The Senate Ways and Means Committee held a public hearing on this bill on 1/28/20.

There was a mix of “Pro” and “Con” testimony. Superintendents, WASA and WSSDA testified in opposition. Union members testified to the need for these benefits. The “Con” testimony agreed that all people deserve adequate health and pension benefits. However, this proposal would add an unfunded cost to districts. (Staff indicated the employer cost would be $1,000/month for health; and 8.05% for pension costs.) Superintendents testified that districts were already suffering losses due to the pandemic and unfunded SEBB costs for existing district employees. If passed, the projected additional costs for Nine Mile Falls SD would be $200,000+; Newport SD would be $297,000+. A number of persons signed up without testifying and the “Pro” “Con” was mixed.

This bill will likely pass the committee given the large number of Democrat sponsors.

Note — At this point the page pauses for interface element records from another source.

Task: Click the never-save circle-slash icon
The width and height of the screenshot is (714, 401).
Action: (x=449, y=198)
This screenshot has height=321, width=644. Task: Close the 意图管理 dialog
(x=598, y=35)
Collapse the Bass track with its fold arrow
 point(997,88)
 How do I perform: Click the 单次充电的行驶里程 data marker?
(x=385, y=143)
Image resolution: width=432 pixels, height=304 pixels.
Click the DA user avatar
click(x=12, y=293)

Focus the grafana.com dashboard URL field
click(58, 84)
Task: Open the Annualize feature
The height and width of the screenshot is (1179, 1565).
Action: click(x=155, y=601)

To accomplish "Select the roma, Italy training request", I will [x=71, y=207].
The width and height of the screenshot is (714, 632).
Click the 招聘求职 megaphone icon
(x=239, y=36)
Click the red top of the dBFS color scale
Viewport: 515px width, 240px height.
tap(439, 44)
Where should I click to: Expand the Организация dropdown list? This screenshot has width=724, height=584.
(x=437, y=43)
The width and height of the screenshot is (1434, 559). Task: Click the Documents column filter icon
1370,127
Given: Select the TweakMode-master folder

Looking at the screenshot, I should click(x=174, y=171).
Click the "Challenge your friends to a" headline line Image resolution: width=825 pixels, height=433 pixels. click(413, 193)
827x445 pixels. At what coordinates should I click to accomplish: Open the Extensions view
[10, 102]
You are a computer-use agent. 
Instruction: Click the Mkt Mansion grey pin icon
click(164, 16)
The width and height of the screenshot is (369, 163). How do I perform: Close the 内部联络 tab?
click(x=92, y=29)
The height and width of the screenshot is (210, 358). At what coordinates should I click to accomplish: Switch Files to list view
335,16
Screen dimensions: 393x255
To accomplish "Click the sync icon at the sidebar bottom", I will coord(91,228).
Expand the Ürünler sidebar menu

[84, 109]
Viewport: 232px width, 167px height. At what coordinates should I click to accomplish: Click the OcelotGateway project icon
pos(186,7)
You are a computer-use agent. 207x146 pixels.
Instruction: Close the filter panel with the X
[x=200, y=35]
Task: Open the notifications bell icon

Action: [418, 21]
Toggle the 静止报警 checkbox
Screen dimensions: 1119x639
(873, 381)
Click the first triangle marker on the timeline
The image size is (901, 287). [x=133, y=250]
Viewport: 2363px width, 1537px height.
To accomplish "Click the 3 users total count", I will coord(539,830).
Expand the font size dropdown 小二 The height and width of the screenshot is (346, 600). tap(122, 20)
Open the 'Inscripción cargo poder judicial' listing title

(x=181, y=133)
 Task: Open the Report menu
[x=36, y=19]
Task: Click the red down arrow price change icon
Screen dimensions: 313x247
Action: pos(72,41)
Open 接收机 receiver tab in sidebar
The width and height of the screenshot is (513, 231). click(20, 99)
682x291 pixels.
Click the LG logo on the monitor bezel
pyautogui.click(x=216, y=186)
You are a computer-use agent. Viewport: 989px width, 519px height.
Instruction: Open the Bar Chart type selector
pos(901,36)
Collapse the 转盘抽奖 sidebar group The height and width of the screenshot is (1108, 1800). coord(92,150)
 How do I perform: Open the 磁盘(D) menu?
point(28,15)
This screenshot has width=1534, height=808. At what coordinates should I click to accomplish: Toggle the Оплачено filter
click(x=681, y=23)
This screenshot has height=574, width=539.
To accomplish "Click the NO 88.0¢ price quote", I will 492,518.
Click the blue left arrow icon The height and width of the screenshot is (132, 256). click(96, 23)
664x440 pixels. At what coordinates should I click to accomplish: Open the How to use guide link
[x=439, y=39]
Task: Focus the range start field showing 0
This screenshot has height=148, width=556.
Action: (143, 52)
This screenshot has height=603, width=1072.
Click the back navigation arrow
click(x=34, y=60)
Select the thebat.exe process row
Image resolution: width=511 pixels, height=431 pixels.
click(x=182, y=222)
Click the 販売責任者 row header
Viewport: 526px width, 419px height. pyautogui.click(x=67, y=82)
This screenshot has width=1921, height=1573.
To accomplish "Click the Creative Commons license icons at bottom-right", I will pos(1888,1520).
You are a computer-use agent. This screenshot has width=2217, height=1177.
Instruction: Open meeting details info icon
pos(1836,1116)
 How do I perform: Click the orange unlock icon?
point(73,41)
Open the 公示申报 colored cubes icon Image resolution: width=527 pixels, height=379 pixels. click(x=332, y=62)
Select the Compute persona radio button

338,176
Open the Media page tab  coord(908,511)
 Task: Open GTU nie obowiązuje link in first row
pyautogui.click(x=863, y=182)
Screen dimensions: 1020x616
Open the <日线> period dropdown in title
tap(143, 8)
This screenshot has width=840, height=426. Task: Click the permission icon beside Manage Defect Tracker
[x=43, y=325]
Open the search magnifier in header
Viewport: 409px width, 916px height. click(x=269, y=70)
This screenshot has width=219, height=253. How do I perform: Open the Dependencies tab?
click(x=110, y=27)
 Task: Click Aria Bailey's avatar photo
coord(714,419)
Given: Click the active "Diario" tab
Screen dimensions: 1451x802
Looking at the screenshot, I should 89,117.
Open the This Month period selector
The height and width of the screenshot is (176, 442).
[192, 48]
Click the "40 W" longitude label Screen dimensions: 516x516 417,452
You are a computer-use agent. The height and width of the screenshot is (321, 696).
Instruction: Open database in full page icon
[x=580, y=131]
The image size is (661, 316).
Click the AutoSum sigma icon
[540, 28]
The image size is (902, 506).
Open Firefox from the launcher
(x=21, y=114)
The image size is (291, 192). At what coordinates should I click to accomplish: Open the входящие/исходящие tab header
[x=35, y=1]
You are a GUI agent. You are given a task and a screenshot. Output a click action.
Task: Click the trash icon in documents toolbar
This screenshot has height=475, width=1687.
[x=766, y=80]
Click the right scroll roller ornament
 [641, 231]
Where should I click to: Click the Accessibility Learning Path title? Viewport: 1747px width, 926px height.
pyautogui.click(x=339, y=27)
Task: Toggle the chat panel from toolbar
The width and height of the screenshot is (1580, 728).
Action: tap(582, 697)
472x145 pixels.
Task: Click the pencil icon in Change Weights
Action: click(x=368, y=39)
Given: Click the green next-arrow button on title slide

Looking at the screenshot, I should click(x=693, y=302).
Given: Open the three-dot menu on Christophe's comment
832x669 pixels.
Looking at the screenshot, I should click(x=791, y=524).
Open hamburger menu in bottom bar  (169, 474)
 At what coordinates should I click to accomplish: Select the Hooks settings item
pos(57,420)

SB 5254 | Concerning the use of protective devices and equipment during a public health emergency. This bill requires an employer that requires its employees or contractors to wear personal protective equipment (PPE) during a public health emergency to provide the PPE at no cost to the employee. It has been scheduled for Executive Session on 2/3 before the Senate Labor Committee.

As an aside, both the PEB Board and SEB Boards held all day retreat meetings this last week. A separate report has been submitted covering those meetings.

Other Bills

There remain a large number of bills proposed primarily dealing with expanding various employee benefits and qualifications. They address such areas as unemployment compensation, family and medical leave, and workmen’s compensation. These proposals may or may not apply to school districts.

SSB 5061 | Concerning unemployment insurance. This bill would increase the minimum weekly benefit for unemployed workers, starting later this year. It also would lower rates used to calculate unemployment insurance taxes paid by employers to prevent their tax bills from soaring. This bill has passed the Senate 42/7 and has been sent to the House. The Paid Family Medical Leave (PFML) legislation passed in 2017 was an agreement between Washington’s employers and workers.

Two bills (HB 1073 and SB 5097 ) in the 2021 virtual legislative session are proposing changes.

  • Lowering employees’ eligibility for benefits from having to work 820 hours or more to just earning $1,000 in the qualifying period.
  • Expanding the “family member” definition to include non-blood related individuals whose close association is the equivalent of a family member.
  • Removing the exemption for small businesses (less than 50 employees) from job restoration and health benefit coverage mandates.
  • Lowering the eligibility for job restoration rights from having to work 12 months for an employer to merely 90 days.

Both bills have had public hearings. HB 1073 has been scheduled for Executive Session on 2/5/21.

SB 5115 | An act relating to establishing health emergency labor standards. This bill is quite comprehensive regarding worker safety and workers’ compensation standards. The bill report gives more detail.

This bill had a public hearing before the Senate Labor Committee on 1/18 and has yet to be scheduled for Executive Session.